O cantor já explicou em diversas ocasiões que o lenço na cabeça não é apenas um item de estilo. O costume acompanha Bell há cerca de 35 anos e atravessou gerações, consolidando-se como parte de sua identidade artística. Mesmo em situações formais, como casamentos ou competições esportivas, o músico raramente aparece sem a bandana.
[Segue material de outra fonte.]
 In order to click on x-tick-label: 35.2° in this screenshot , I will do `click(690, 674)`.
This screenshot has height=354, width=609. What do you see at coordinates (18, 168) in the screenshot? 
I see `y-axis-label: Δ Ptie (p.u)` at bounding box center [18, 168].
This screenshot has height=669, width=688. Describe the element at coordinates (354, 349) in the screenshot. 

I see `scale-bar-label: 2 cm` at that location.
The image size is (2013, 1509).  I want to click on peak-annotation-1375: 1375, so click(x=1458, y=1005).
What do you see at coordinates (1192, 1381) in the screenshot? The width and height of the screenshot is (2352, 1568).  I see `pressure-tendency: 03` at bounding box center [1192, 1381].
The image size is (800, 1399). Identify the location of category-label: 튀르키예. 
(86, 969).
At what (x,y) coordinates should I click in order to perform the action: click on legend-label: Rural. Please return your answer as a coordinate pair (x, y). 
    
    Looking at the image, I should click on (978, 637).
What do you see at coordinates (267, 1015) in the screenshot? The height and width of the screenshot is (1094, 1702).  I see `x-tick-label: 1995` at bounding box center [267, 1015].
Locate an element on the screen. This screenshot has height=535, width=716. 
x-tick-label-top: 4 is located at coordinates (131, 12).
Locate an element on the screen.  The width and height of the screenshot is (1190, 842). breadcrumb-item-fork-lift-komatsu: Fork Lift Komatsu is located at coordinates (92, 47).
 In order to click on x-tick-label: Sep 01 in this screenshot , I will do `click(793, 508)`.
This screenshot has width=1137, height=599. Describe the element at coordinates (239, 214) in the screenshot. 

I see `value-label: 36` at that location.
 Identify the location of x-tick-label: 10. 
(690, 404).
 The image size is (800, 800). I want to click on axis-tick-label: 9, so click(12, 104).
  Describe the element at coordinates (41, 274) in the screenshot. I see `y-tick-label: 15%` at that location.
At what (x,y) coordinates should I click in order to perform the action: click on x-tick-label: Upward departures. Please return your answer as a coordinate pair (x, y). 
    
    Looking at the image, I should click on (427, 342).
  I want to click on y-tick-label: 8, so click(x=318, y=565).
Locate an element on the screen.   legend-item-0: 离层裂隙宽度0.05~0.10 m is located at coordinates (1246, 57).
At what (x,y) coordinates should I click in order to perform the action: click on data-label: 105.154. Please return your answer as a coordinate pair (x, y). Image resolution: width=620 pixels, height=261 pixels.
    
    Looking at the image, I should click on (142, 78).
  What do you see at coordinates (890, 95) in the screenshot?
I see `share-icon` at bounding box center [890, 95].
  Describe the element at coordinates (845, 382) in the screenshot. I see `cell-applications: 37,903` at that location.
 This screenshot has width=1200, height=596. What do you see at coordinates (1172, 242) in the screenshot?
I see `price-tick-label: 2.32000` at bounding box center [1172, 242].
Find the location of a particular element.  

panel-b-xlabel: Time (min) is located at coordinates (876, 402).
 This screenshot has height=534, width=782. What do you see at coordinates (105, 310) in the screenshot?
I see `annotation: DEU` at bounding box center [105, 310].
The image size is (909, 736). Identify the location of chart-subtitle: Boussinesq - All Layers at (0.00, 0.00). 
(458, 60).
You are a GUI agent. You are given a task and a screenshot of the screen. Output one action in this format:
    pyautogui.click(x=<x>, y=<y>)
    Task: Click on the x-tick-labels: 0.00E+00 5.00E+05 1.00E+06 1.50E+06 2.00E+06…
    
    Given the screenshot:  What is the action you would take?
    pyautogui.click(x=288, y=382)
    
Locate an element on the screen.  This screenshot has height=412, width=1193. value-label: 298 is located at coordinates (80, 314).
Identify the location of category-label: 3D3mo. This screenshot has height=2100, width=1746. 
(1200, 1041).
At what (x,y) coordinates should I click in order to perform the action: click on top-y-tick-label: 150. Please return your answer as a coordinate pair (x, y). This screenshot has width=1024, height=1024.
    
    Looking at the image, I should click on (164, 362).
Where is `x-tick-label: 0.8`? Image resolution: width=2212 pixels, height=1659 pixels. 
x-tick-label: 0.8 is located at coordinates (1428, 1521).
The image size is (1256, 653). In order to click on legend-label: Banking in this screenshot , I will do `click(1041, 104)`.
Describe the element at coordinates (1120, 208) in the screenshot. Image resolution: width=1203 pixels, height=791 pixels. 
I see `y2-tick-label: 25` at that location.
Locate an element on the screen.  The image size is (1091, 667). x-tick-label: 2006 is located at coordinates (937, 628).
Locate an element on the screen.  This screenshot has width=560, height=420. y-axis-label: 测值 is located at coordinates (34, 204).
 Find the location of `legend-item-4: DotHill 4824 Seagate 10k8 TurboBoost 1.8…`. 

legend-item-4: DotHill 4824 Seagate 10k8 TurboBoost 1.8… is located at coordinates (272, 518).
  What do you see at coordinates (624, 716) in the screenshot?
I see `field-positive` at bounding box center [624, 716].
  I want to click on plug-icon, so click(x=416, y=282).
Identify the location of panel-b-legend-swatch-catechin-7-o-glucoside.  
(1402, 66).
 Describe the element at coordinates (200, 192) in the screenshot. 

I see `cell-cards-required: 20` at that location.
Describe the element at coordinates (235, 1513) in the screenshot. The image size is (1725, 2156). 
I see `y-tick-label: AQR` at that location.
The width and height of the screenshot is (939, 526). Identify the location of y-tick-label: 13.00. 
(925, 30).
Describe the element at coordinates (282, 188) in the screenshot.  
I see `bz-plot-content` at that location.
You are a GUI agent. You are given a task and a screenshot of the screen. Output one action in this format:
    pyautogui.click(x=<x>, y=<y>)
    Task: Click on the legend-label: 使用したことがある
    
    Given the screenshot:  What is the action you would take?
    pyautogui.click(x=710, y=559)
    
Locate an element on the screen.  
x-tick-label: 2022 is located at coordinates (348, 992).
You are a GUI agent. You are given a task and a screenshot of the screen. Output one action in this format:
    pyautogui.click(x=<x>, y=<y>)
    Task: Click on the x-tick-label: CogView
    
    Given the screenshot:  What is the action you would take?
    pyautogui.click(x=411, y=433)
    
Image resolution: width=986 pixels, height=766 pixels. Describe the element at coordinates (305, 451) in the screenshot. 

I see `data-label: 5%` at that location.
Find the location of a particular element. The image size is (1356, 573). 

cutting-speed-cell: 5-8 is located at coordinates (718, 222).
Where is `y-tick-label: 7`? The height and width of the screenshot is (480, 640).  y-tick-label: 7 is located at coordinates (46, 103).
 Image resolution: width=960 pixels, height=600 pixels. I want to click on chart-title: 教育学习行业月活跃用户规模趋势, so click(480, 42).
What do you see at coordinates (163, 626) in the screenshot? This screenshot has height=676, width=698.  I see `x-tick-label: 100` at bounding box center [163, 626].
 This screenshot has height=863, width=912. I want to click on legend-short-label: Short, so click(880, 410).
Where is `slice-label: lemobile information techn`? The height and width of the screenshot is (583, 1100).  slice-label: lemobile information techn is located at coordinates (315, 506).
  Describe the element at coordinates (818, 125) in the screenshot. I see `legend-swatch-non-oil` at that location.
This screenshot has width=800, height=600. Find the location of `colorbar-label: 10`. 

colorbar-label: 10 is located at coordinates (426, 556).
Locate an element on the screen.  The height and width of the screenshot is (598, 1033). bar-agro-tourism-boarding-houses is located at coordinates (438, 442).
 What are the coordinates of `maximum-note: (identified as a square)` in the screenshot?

Ex-líder da banda Chiclete com Banana, grupo que comandou por mais de três décadas, Bell segue arrastando multidões nos trios elétricos desde o fim dos anos 1970, preservando características visuais que se tornaram tradição no Carnaval baiano. A barba, por exemplo, também é outro traço marcante — exceção feita apenas em 2011, quando decidiu raspá-la em uma ação publicitária que chamou atenção do público.
O motivo por trás da bandana
Segundo o próprio artista, o uso da bandana possui um significado pessoal ligado à proteção espiritual. Bell já relatou que recebeu um conselho marcante no início da carreira, que influenciou diretamente sua decisão de nunca abandonar o acessório. Desde então, o item passou a representar não apenas estilo, mas também crença e conexão pessoal.
Com o passar dos anos, a bandana deixou de ser apenas um detalhe e virou símbolo de continuidade e identidade no Carnaval de Salvador, reforçando a imagem de um dos nomes mais duradouros da música baiana.